The Tragic Decline of Music Literacy (and Quality)


128x128sejodiren
From a standpoint of young people and the decline in musical literacy I would disagree that there is a problem....based on my own personal experience. From where I sit it is thriving. I have a niece (9th grade) who plays viola, one niece (11th grade) who plays guitar and clarinet, 3 nieces who sing and whose mother is a trained classical singer. I have a cousin who is an accomplished tenor and pianist, I have another cousin who is an accomplished pianist and singer (musicals) and whose son is studying jazz guitar at UVA. My wife plays the flute. My own kids can both play piano a little but are otherwise musically illiterate.There is no common thread or even location among these people other than some loose family connections. The first niece I mentioned plays in a public school based symphony, the second plays in a private school based symphony.

All of this in the "backward" southern US.

Our community (small southern city) just recently established an excellent symphony orchestra. When forming there were no try outs because there was a list of superb regional musicians ready to step in. This essentially meant a hand picked symphony by request only.

We have neighbors who are in local bands.

From where I'm sitting things are booming.
You can drive the interstate in the "rust belt" from Syracuse to Chicago
and go through a dozen smaller city's that have lost their Symphony because of where they sit  .
@schubert  Certainly economics play a role. Where there is no money and in regions where the mobile population is leaving it is going to be hard to fund or even maintain interest in the arts.

Where I live, which is still considered by much of the nation as the illiterate and backwards south, growth has been exponential over the last 20 years and especially the last 5-10. Lots of people coming in. Lots of money coming in. Lots of talent coming in. This increases the tax base which give schools more to work with and local cities and towns with money for arts etc. It also increases the number of people with an appetite and desire for the arts. 

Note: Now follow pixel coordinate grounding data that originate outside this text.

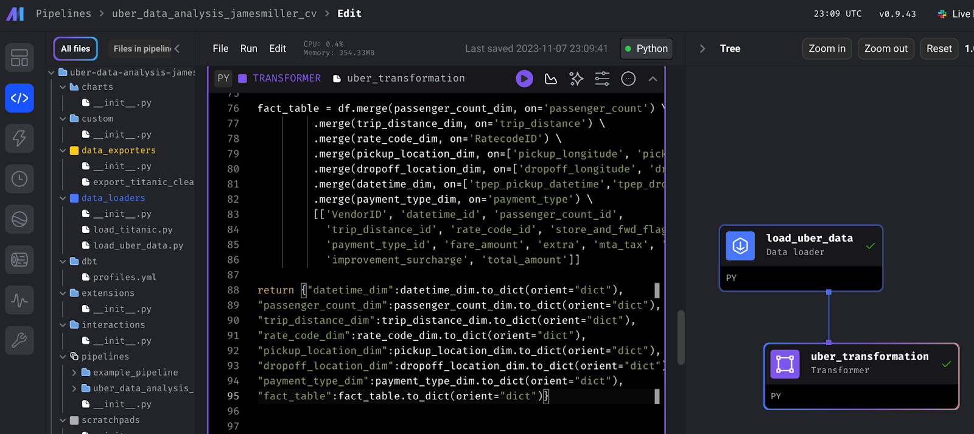Open the Run menu

coord(248,49)
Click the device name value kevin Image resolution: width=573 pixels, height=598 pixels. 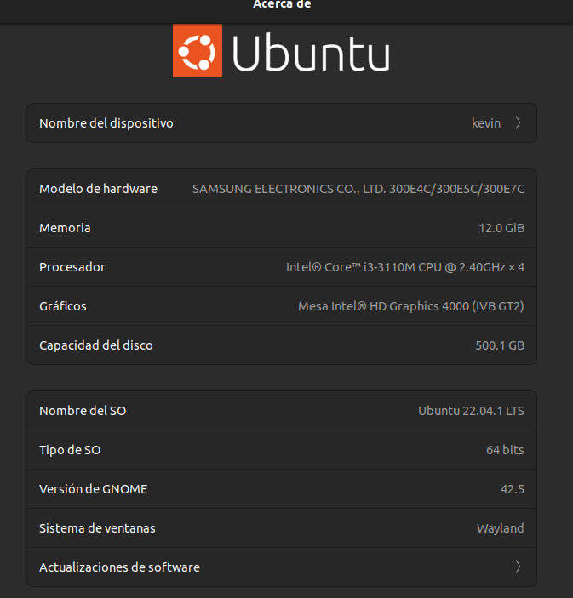pos(486,123)

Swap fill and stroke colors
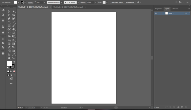14,62
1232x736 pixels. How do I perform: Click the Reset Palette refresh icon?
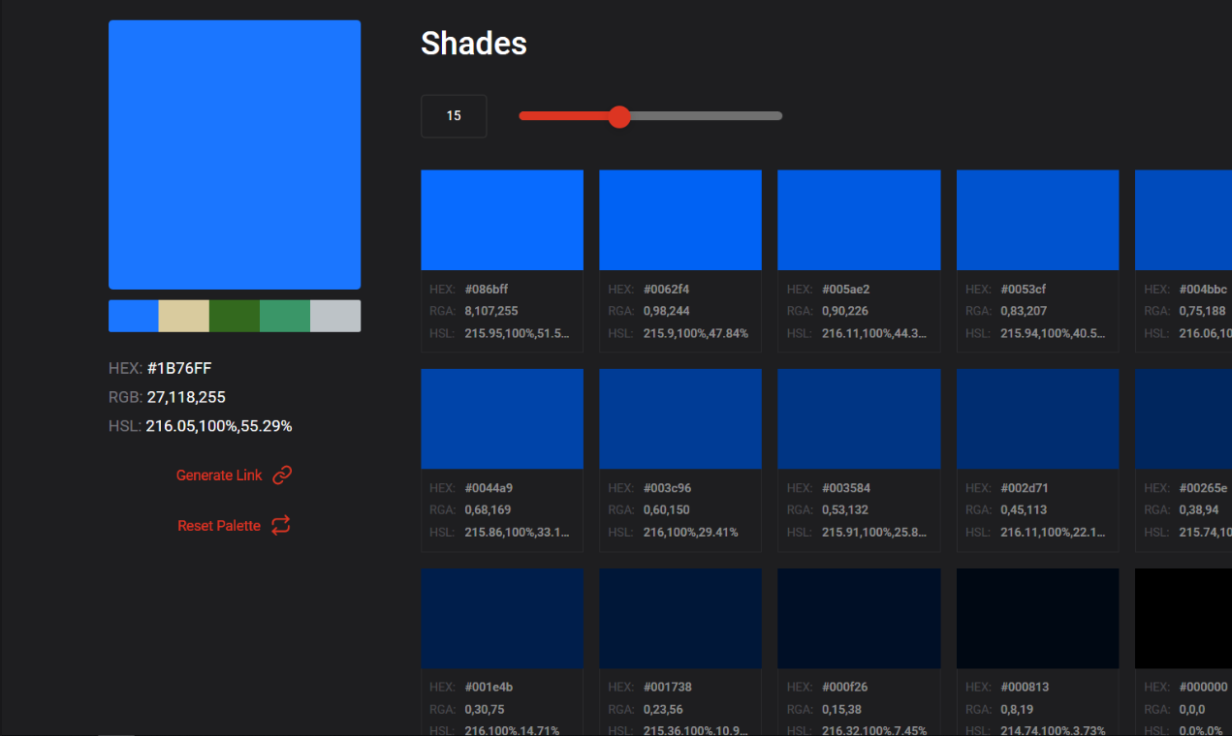click(281, 525)
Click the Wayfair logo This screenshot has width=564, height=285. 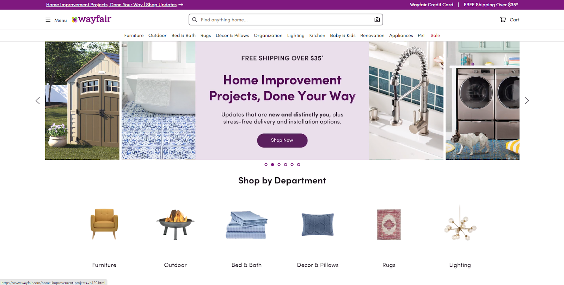(92, 19)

I saw a special on Detroit about funk music in the early 70's and how that was a direct product of black families with high blue collar incomes from the auto industry allowing their kids to buy instruments and play in basement bands.

Money talks. And sings.
Come mothers and fathers
Throughout the land
And don’t criticize
What you can’t understand
Your sons and your daughters
Are beyond your command
Your old road is rapidly agin’
Please get out of the new one if you can’t lend your hand
For the times they are a-changin’
How about we don’t spend another $1000 on a very marginal sound quality gain, and sponsor our local school band/orchestra with it instead? If we all bought a kid an instrument instead of buying the next bit of kit to install in our pampered, anti-social, private man-cave listening rooms we would be making things better, instead of complaining about the decline we have caused.